Your task.
Could you give the listing again exactly, without its pictures?

Data supplied.

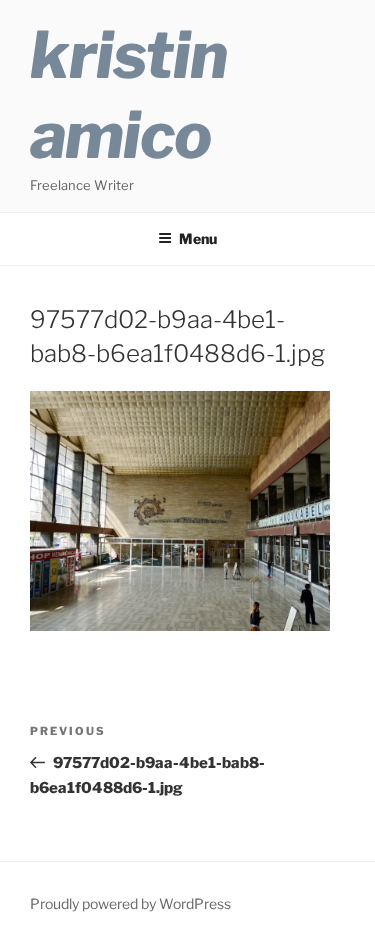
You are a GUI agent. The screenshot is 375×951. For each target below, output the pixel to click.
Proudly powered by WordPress (130, 903)
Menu (198, 238)
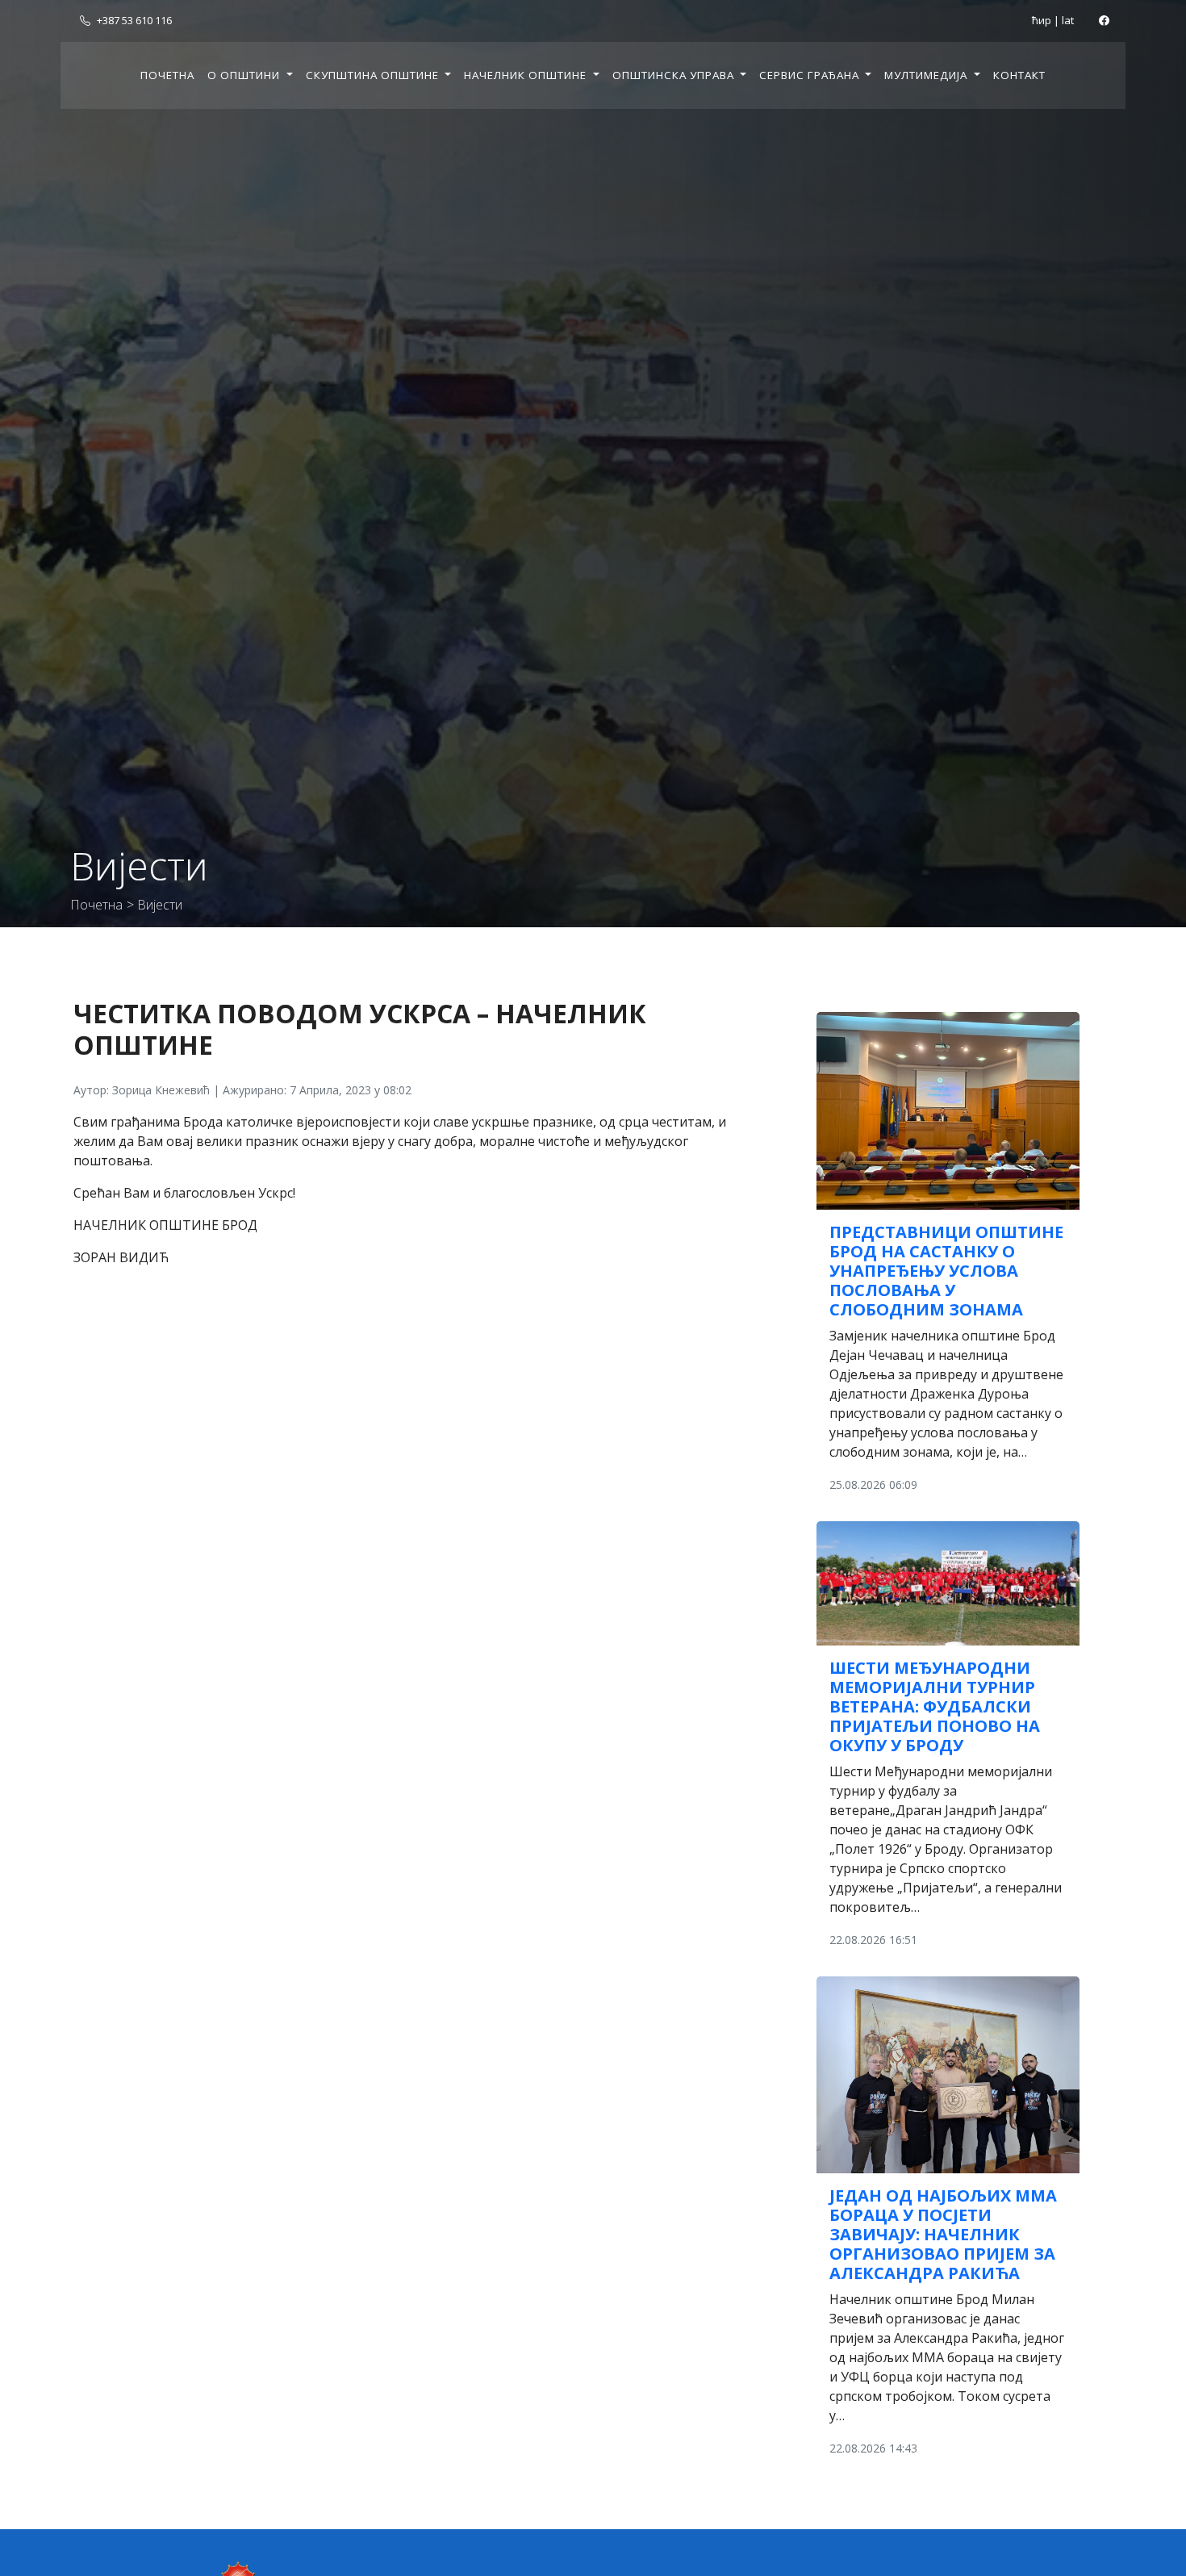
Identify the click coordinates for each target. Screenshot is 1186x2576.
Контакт (1019, 75)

Result for this exercise.
You are a GUI agent. The screenshot is 375×951. For each target below, output the pixel to click.
Proudly powered by WordPress (130, 903)
Menu (198, 238)
Identify the click coordinates for each target. Screenshot is 1186x2576.
Контакт (1019, 75)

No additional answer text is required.